A History of Search Engines

HistoryThe mystery of search engine algorithms begins to unravel when one studies their history. From 1994 through 2003, brilliant software engineers combined Mathematics, English, and organization skills in an effort to help users find what they needed on the Internet.

We’ve Come a Loooong Way

Do you remember your first home computer? In 1981, the TI-99 and Commodore 64 personal computers were all the rage. You had to type in your own programs using the Basic language, and save the programs and data on a cassette using a cable connected to a cassette recorder. If the power happened to go out 5 hours into the creation of your program (or if your young daughter decided she wanted to play on your computer), you would lose it all.

Then, as a personal home computer user, you may have upgraded to an HP PC. By 1994, an HP 486 could save programs and data right on the computer and print out copy on its own black and white printer—amazing! And, to make it even more exciting, this computer could actually go on the Internet! The Internet–it was the new frontier, where no man had gone before!

But once online, it was like being in virtual outer space! New users had to find out how to navigate this new and mysterious world wide web. Quite often, they were limited to sites they already knew, and would get lost in the virtual universe. Thankfully, Search Engines, invented by the best and the brightest computer programming engineers, were developed to help us find what we were looking for. Search engines gave us the freedom to search the Net!

» Early Search Engines were Maintained Manually

Some early search engines were created and maintained manually, by humans. This made them very expensive, slow to change and somewhat subjective. The number of sites they could index was limited, so they had to pick and choose the sites they thought would be important and/or popular. And, with the phenomenal rate of growth experienced by the world wide web, they couldn’t possibly keep up.

Given information ::
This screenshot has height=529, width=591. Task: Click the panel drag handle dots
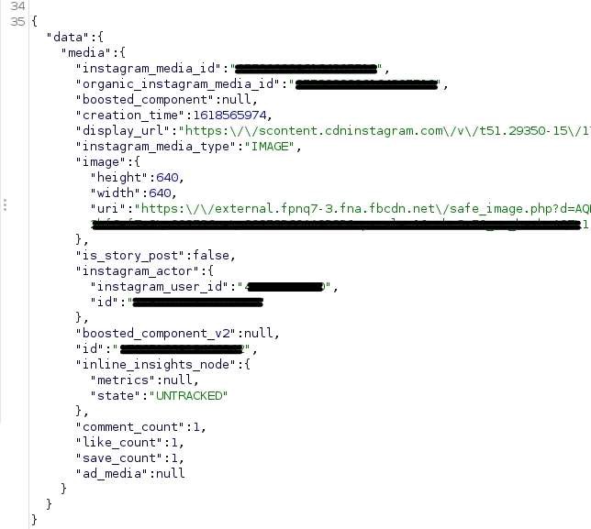coord(5,204)
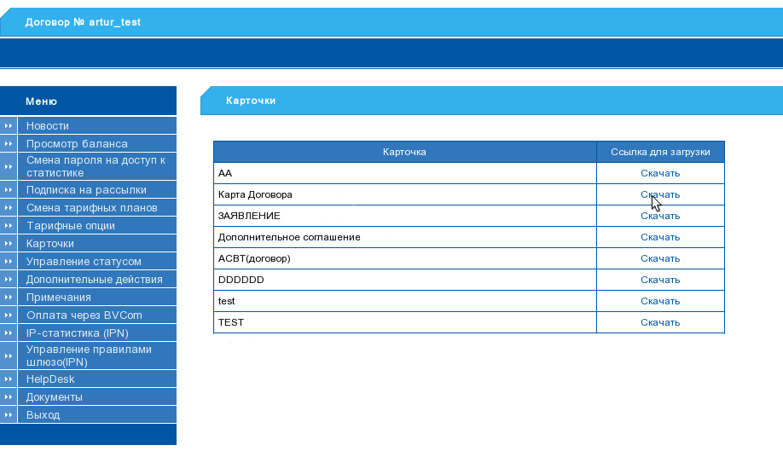
Task: Click the arrow icon beside Новости
Action: pyautogui.click(x=9, y=125)
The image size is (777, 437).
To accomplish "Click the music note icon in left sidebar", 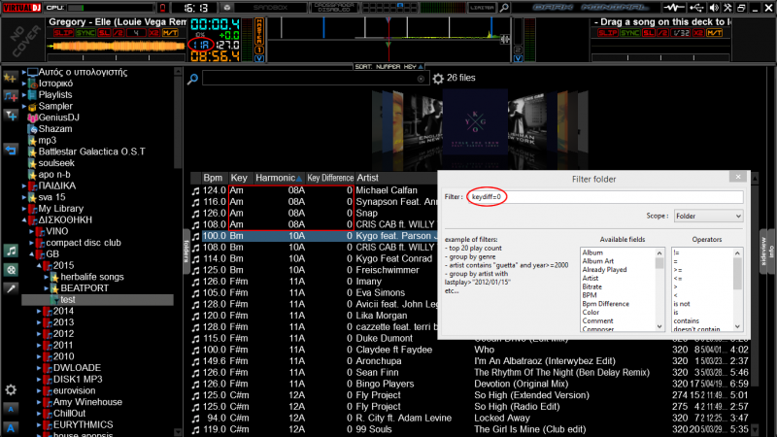I will (11, 251).
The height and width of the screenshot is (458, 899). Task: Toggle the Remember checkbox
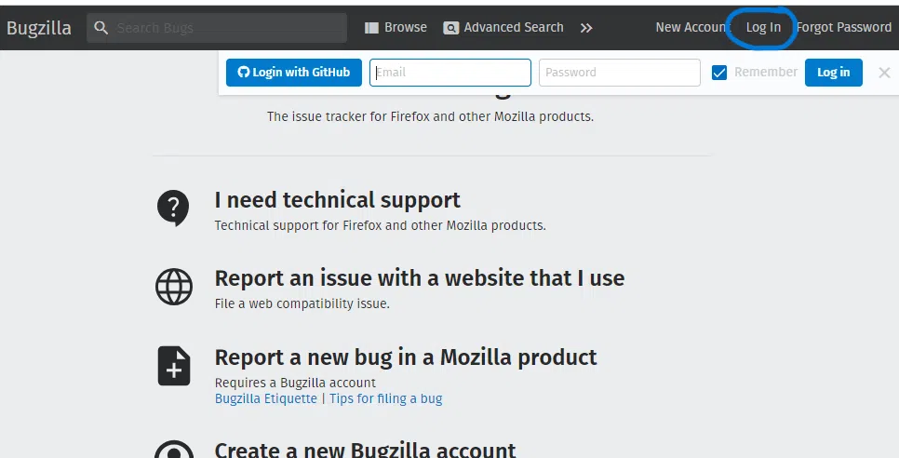[719, 73]
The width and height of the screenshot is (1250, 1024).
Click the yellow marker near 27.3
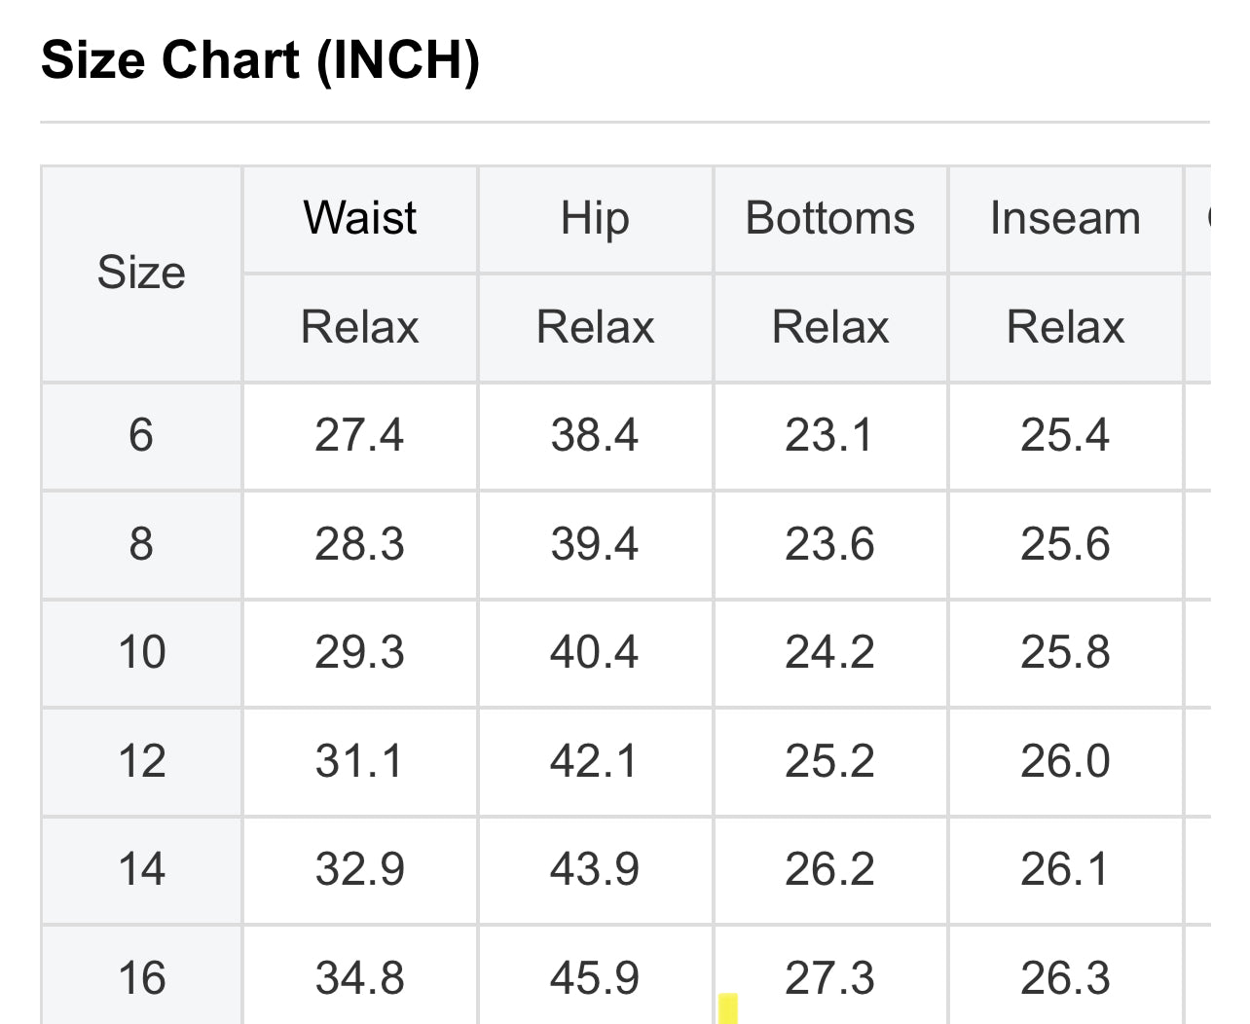728,1008
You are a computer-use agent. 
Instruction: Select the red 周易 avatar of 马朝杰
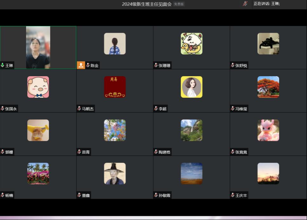tap(115, 87)
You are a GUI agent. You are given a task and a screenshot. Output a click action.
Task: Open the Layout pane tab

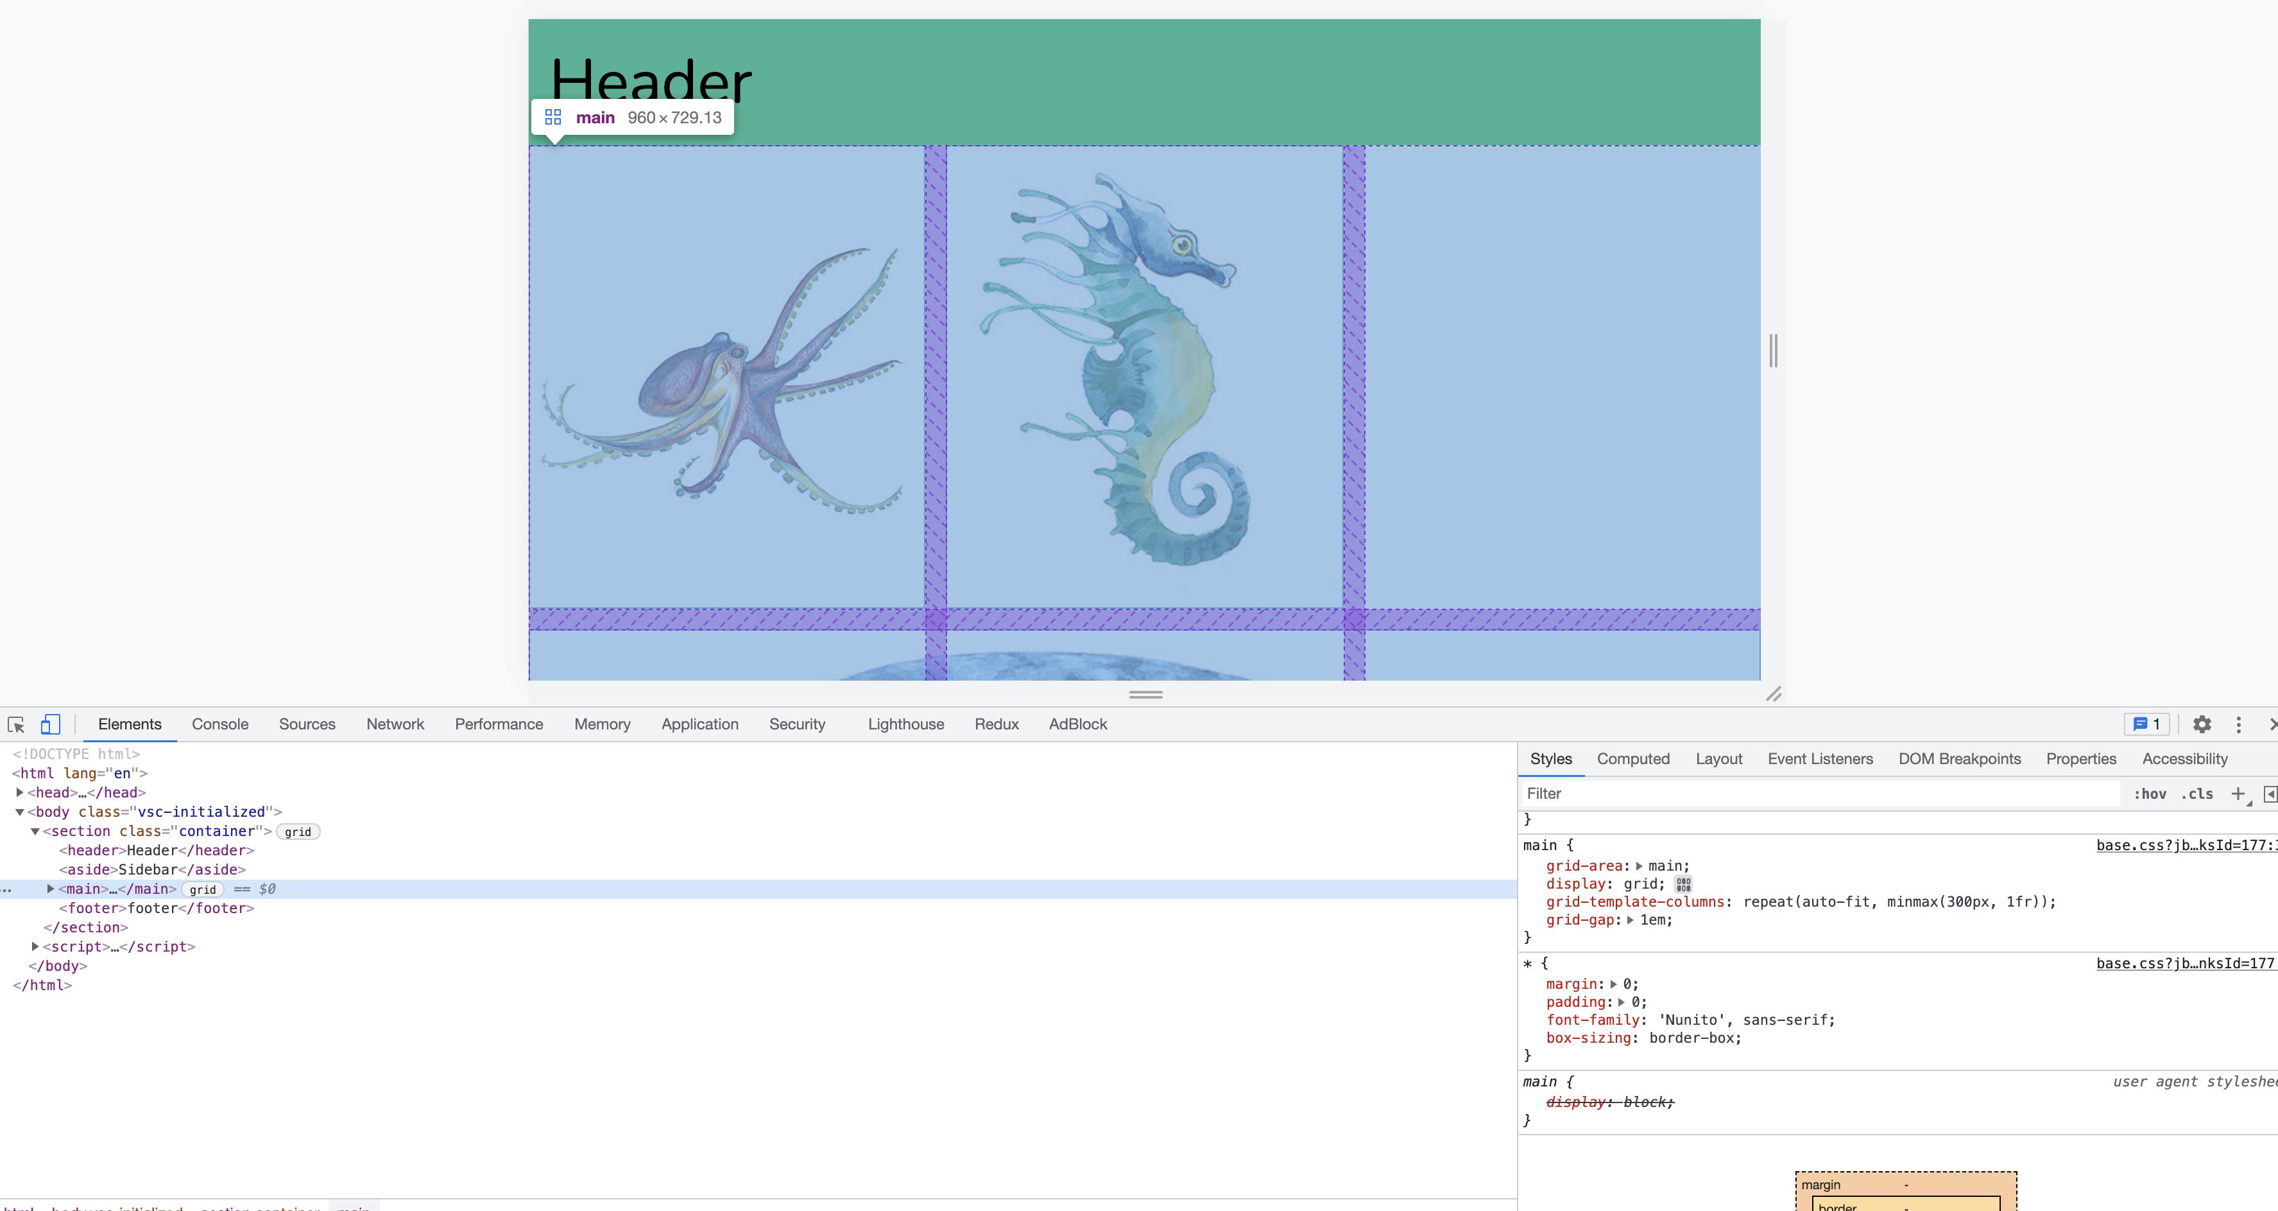(x=1718, y=759)
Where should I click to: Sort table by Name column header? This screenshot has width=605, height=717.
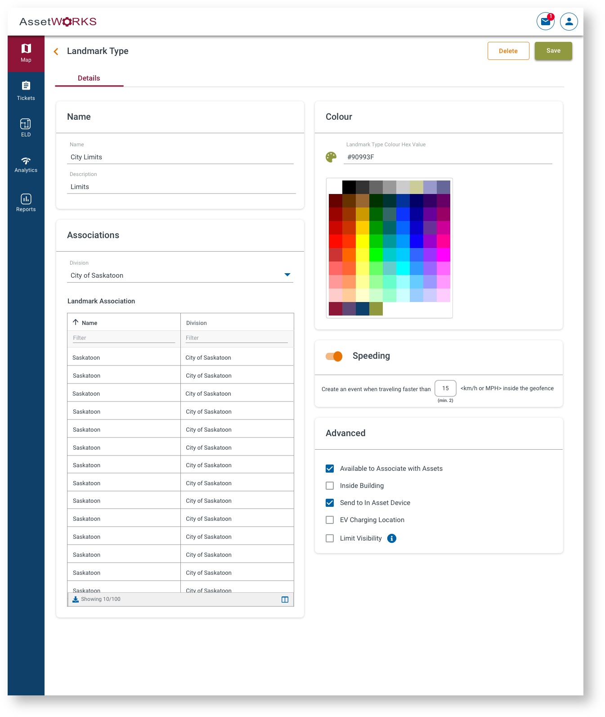tap(90, 323)
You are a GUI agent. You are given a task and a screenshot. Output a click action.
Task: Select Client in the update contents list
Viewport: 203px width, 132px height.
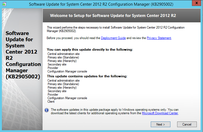coord(51,102)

Work to complete ::
**a)** In the search engine history, restate the passage between "HistoryThe mystery of" and "lose it all.", inclusive, swapping "cassette" for "tape" throughout.
**b)** Answer these questions using the search engine history:
(i) In what year were the TI-99 and Commodore 64 personal computers all the rage?
(ii) Over what span of years did software engineers work to help users find what they needed on the Internet?
(iii) What three drawbacks came from early search engines being created and maintained manually?

Replies ::
**a)**
HistoryThe mystery of search engine algorithms begins to unravel when one studies their history. From 1994 through 2003, brilliant software engineers combined Mathematics, English, and organization skills in an effort to help users find what they needed on the Internet.

We’ve Come a Loooong Way

Do you remember your first home computer? In 1981, the TI-99 and Commodore 64 personal computers were all the rage. You had to type in your own programs using the Basic language, and save the programs and data on a tape using a cable connected to a tape recorder. If the power happened to go out 5 hours into the creation of your program (or if your young daughter decided she wanted to play on your computer), you would lose it all.

**b)**
(i) 1981.
(ii) From 1994 through 2003.
(iii) They were very expensive, slow to change and somewhat subjective.